Dear All,
I have a student who is implementing few algorithms for distributed optimization (training of neural networks) using Flux / Zygote tooling. We have been tracking various sources of inefficiencies and I have found out that manipulating (adding) gradients stored in Zygote.Grads
(essentially an IdDict) poses quite some overhead. Therefore I got an idea, that I will pre-allocate a large vector for all gradients, such that they are stored in a single continuous vector and initiate Grads
with views into this array (see MWE below)

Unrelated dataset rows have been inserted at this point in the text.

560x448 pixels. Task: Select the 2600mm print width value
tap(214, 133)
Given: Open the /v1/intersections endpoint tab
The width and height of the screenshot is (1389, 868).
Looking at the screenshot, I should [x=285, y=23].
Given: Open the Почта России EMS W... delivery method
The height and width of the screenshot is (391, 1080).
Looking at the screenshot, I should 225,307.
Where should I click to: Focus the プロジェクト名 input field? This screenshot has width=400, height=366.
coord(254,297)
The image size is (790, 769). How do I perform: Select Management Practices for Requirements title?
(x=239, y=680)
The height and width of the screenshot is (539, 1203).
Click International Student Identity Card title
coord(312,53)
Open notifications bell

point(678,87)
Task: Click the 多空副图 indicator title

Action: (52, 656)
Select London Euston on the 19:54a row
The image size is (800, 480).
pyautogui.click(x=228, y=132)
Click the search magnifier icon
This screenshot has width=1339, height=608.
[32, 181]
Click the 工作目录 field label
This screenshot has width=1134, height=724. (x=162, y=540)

using Flux, Zygote, BenchmarkTools
using Zygote: Context, _pullback, cache, sensitivity, Grads
function initgrad(ps)
l = mapreduce(length, +, ps)
vec_ps = zeros(Float32, l)
start = 1
cache = IdDict{Any,Any}()
for p in ps
stop = start + length(p) - 1
cache[p] = reshape(view(vec_ps, start:stop), size(p))
start = stop + 1
end
cache
Grads(cache, ps), vec_ps
end
function gradient!(f, gs::Zygote.Grads, ps::Flux.Params)
cx = Context(gs.grads)
for p in ps
cache(cx)[p] .= 0
end
y, back = _pullback(cx, f)
back(sensitivity(y))
Grads(cx.cache, ps)
y, gs
end
function addgrad!(gs₁, gs₂)
for p in ps
if gs₁[p] != nothing && gs₂[p] != nothing
gs₁[p] .+= gs₂[p]
elseif gs₂[p] != nothing
gs₁.grads[p] = gs₂[p]
end
end
gs₁
end
x = randn(Float32, 3, 10)
m = Chain(Dense(3,4), Dense(4,1))
m(x)
f = () -> sum(m(x));
ps = Flux.params(m)
gs = gradient(f, ps)
gsᵣ, gs_vec = initgrad(ps)
y = gradient!(f, gsᵣ, ps)[1]
all(gsᵣ[p] ≈ gs[p] for p in ps)
Having all parameters in a single array is much faster for reducing gradients
julia> gs₁, v₁ = initgrad(ps);
julia> gs₂, v₂ = initgrad(ps);
julia> gradient!(f, gs₁, ps);
julia> gradient!(f, gs₂, ps);
julia> @btime addgrad!(gs₁, gs₂);
2.994 μs (22 allocations: 1.34 KiB)
julia> @btime v₁ .+= v₂;
345.574 ns (2 allocations: 64 bytes)
Which means the reduction is much faster.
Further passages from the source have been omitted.